Allarme sicurezza, gli hacker possono manomettere le pompe di infusione degli ospedali

Le pompe di infusione presenti negli ospedali possono essere facilmente hackerate e controllate a distanza, anche per infondere una dose eccessiva di medicinali ai pazienti. La grave falla nella sicurezza è stata individuata da Wired e coinvolge diversi tipi di pompe realizzate dall'azienda Hospira. Una in particolare, la Plum A+, viene attualmente utilizzata in più di 325 mila ospedali di tutto il mondo. L'allarme segue uno simile divulgato nei primi mesi dell'anno secondo il quale gli hacker hanno la possibilità di aumentare i limiti massimi impostati sulle macchine: in questo modo la pompa non segnala al medico il superamento delle soglie massime e, di conseguenza, diventa potenzialmente dannosa per il paziente.

La falla è stata scoperta dal ricercatore Billy Rios, che inizialmente era riuscito ad introdursi all'interno del sistema responsabile del funzionamento delle pompe – i problemi riguardano cinque macchinari prodotti dalla Hospira – ed aumentare i livelli massimi entro i quali il dispositivo non invia la segnalazione al responsabile. Successivamente, il ricercatore è riuscito a modificare il firmware delle pompe di infusione e aumentare direttamente le dosi di medicinali infuse ai pazienti fino a raggiungere livelli letali. L'azienda ha confermato l'esistenza della falla, assicurando di non aver rilevato intrusioni all'interno del sistema. Hospira ha stretto una collaborazione con il Food and Drug Administration and the Department of Homeland Security per chiudere la falla nel breve termine.

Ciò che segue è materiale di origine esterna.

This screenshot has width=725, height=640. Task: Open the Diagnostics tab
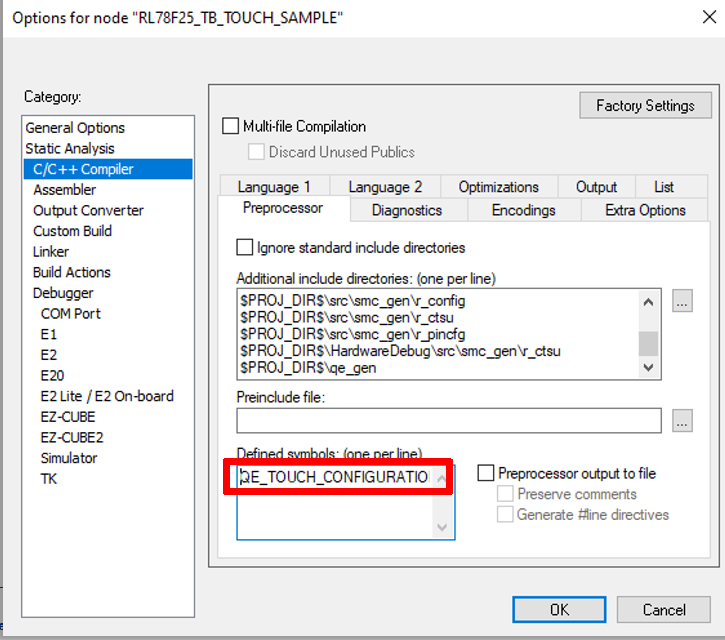coord(406,210)
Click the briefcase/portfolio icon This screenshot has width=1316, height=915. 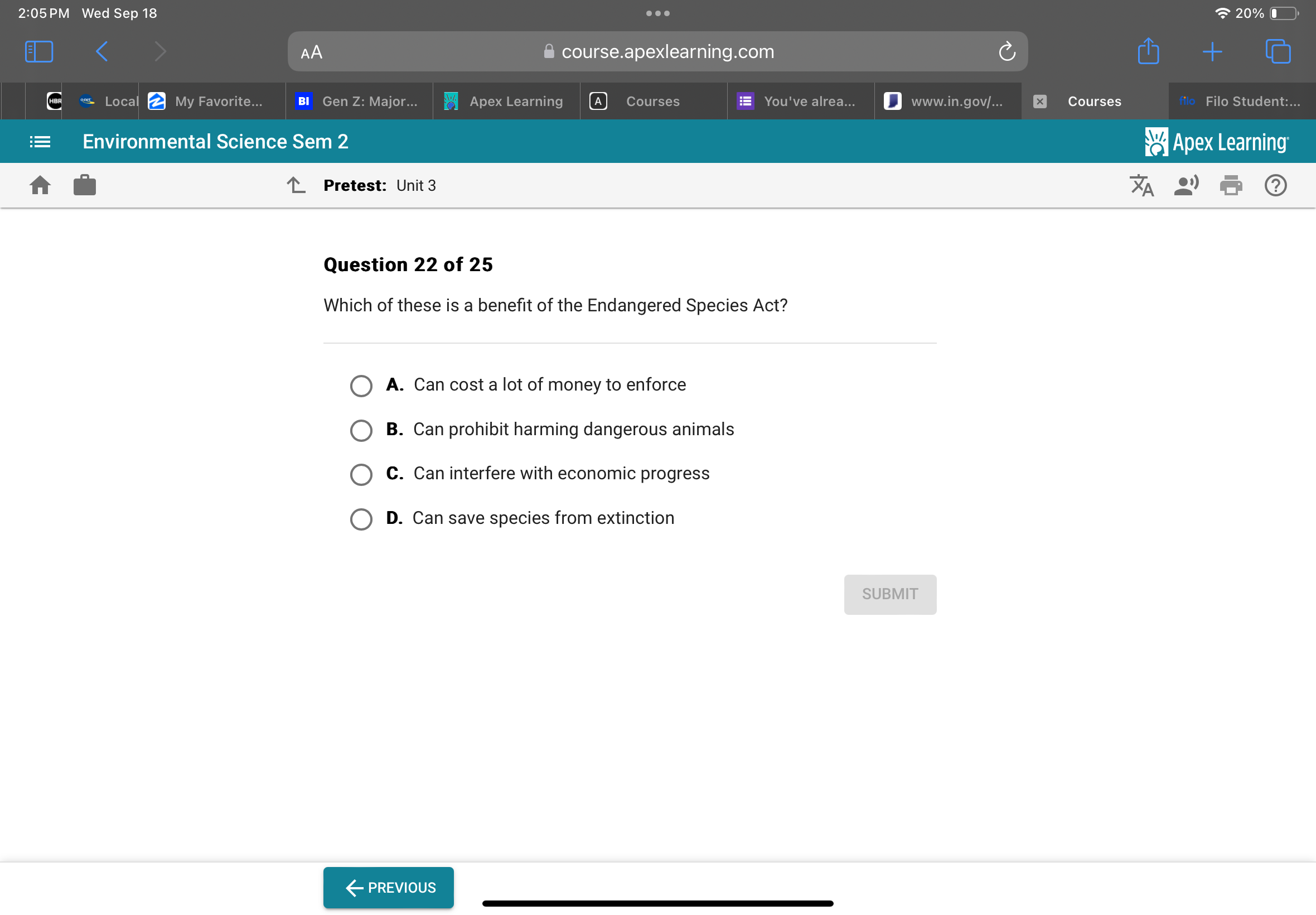(85, 185)
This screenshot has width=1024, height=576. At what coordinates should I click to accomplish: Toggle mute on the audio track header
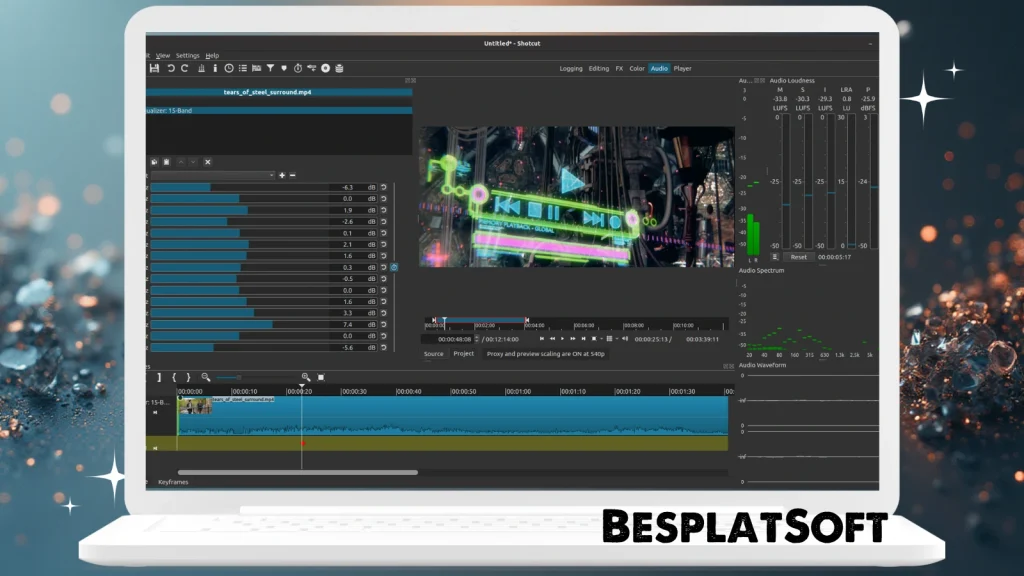pyautogui.click(x=155, y=448)
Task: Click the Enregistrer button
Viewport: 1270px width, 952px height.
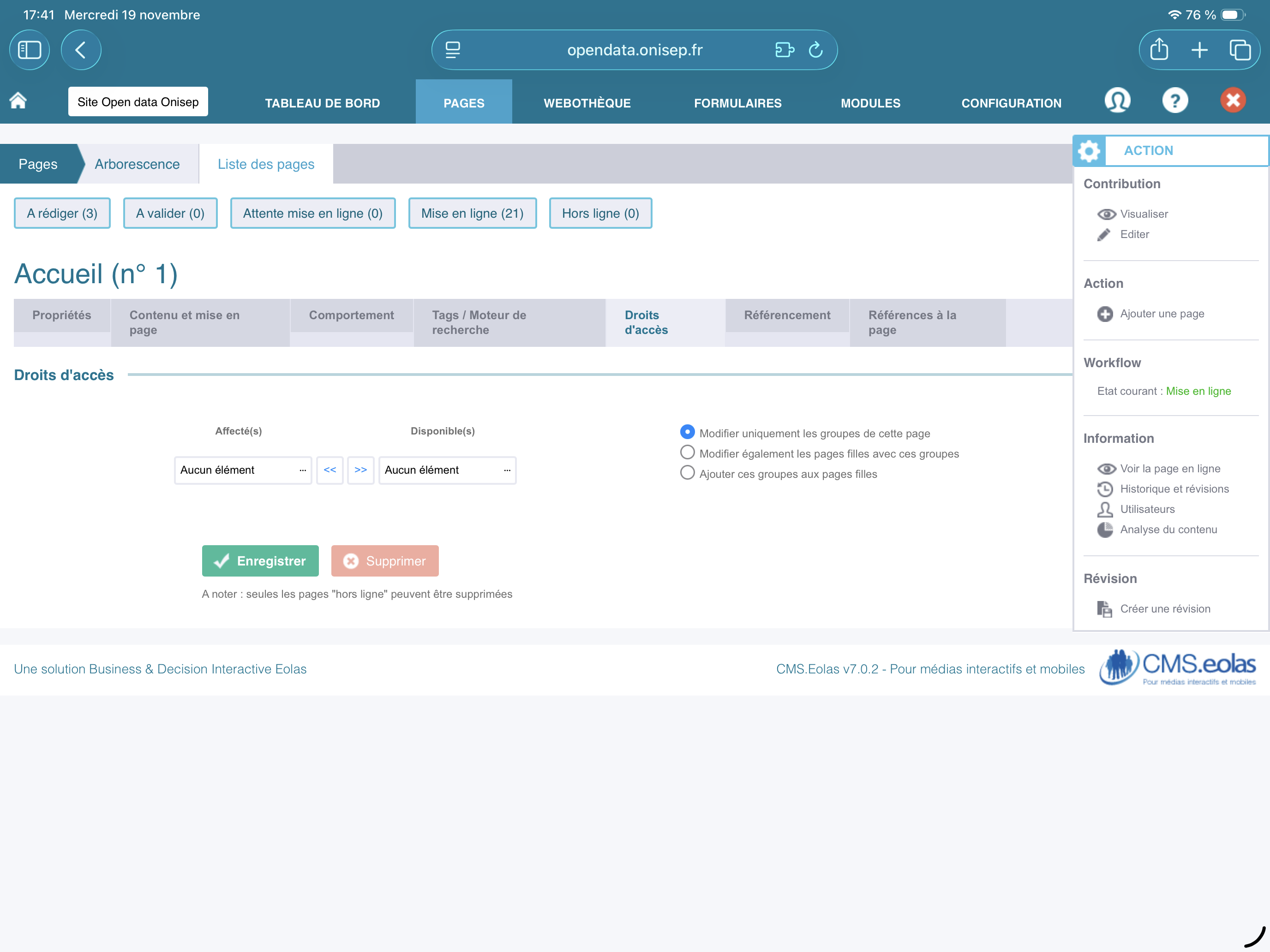Action: point(260,561)
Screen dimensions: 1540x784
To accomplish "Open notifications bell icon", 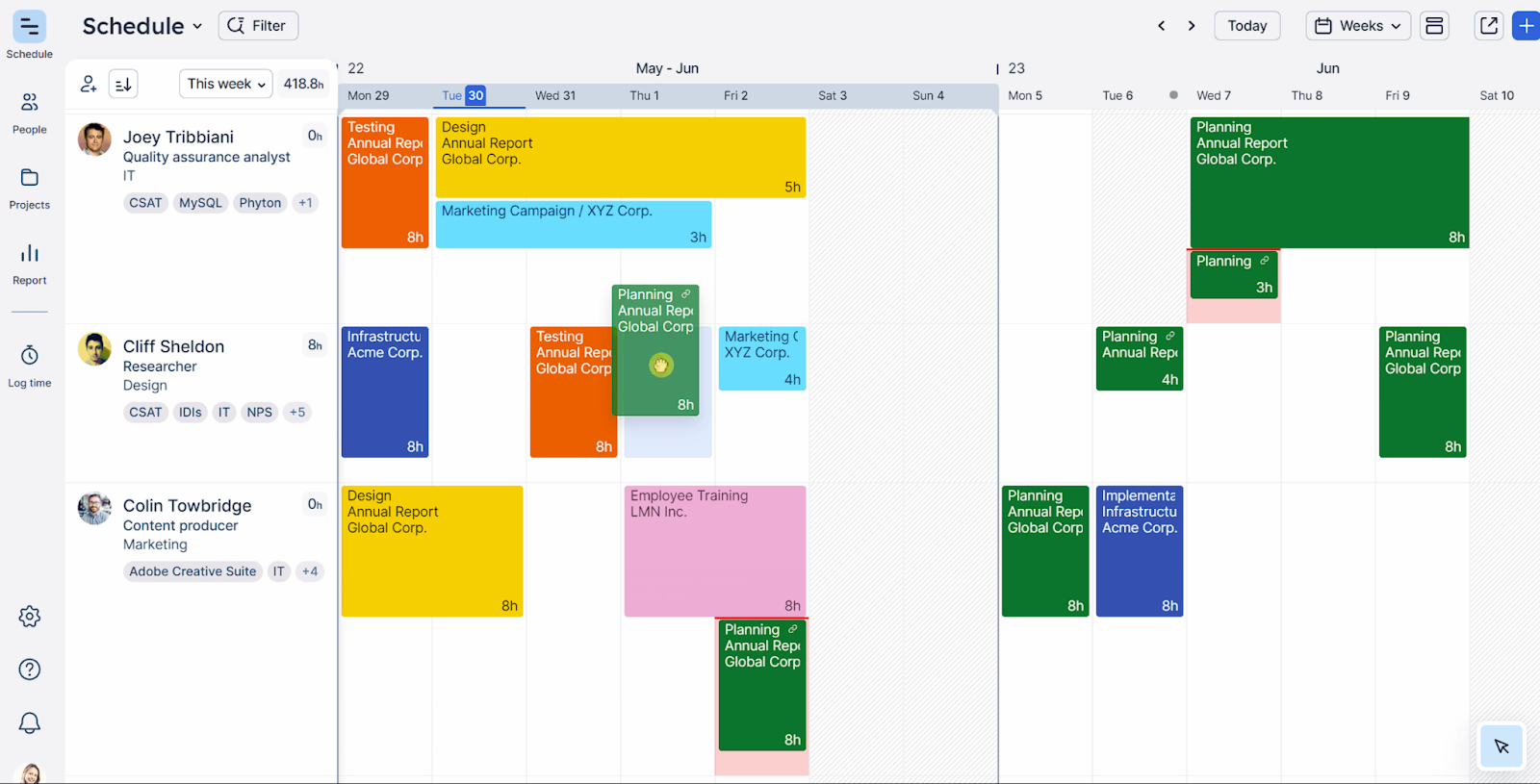I will [30, 722].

Non che l'azienda sia stata collaborativa fin da subito; Rios ha dovuto lottare per far riconoscere il problema ad Hospira, obbligandola a cercare una soluzione. Il primo contatto è avvenuto più di un anno fa, con tanto di soluzione alla falla messa a punto dallo stesso ricercatore. Il problema risiede nel fatto che le pompe accettano ogni tipo di modifica al firmware, senza fare distinzione tra gli aggiornamenti ufficiali – e, di conseguenza, "firmati" a livello software dall'azienda produttrice – e quelli non ufficiali che chiunque, anche un hacker malintenzionato, può sviluppare e applicare.